▸ About this task: Records appear below. Give all of them again, exactly.

▸ Records for the task:
-----

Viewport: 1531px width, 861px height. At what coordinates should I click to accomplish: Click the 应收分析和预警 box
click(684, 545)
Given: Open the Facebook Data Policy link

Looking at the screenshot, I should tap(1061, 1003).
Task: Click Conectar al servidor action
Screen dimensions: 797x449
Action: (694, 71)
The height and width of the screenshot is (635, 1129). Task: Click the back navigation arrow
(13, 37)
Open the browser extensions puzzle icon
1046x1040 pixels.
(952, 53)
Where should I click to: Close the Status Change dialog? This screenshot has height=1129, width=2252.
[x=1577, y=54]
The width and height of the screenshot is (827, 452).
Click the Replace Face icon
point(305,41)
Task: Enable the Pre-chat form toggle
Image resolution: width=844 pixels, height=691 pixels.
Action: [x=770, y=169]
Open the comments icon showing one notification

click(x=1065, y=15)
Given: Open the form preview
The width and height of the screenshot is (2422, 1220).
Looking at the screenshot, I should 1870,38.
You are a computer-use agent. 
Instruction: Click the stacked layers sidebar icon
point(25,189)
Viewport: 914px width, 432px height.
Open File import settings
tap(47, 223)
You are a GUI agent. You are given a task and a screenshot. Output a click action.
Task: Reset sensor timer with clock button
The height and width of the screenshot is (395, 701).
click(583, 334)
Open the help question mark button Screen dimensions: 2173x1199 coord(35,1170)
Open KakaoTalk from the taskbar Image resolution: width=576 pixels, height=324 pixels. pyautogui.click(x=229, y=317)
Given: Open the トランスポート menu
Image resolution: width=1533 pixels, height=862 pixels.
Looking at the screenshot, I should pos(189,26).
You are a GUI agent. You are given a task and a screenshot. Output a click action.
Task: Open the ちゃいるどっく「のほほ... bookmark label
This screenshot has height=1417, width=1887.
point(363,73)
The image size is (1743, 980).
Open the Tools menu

-----

▸ Task response:
Viewport: 1531px width, 861px height. At what coordinates should I click to accomplish: Click the 应收分析和预警 box
click(684, 545)
Given: Open the Facebook Data Policy link

Looking at the screenshot, I should tap(1061, 1003).
Task: Click Conectar al servidor action
Screen dimensions: 797x449
Action: (694, 71)
The height and width of the screenshot is (635, 1129). Task: Click the back navigation arrow
(13, 37)
Open the browser extensions puzzle icon
1046x1040 pixels.
(952, 53)
Where should I click to: Close the Status Change dialog? This screenshot has height=1129, width=2252.
[x=1577, y=54]
The width and height of the screenshot is (827, 452).
Click the Replace Face icon
point(305,41)
Task: Enable the Pre-chat form toggle
Image resolution: width=844 pixels, height=691 pixels.
Action: [x=770, y=169]
Open the comments icon showing one notification

click(x=1065, y=15)
Given: Open the form preview
The width and height of the screenshot is (2422, 1220).
Looking at the screenshot, I should 1870,38.
You are a computer-use agent. 
Instruction: Click the stacked layers sidebar icon
point(25,189)
Viewport: 914px width, 432px height.
Open File import settings
tap(47, 223)
You are a GUI agent. You are given a task and a screenshot. Output a click action.
Task: Reset sensor timer with clock button
The height and width of the screenshot is (395, 701).
click(583, 334)
Open the help question mark button Screen dimensions: 2173x1199 coord(35,1170)
Open KakaoTalk from the taskbar Image resolution: width=576 pixels, height=324 pixels. pyautogui.click(x=229, y=317)
Given: Open the トランスポート menu
Image resolution: width=1533 pixels, height=862 pixels.
Looking at the screenshot, I should pos(189,26).
You are a GUI agent. You are given a task and a screenshot. Output a click action.
Task: Open the ちゃいるどっく「のほほ... bookmark label
This screenshot has height=1417, width=1887.
point(363,73)
The image size is (1743, 980).
Open the Tools menu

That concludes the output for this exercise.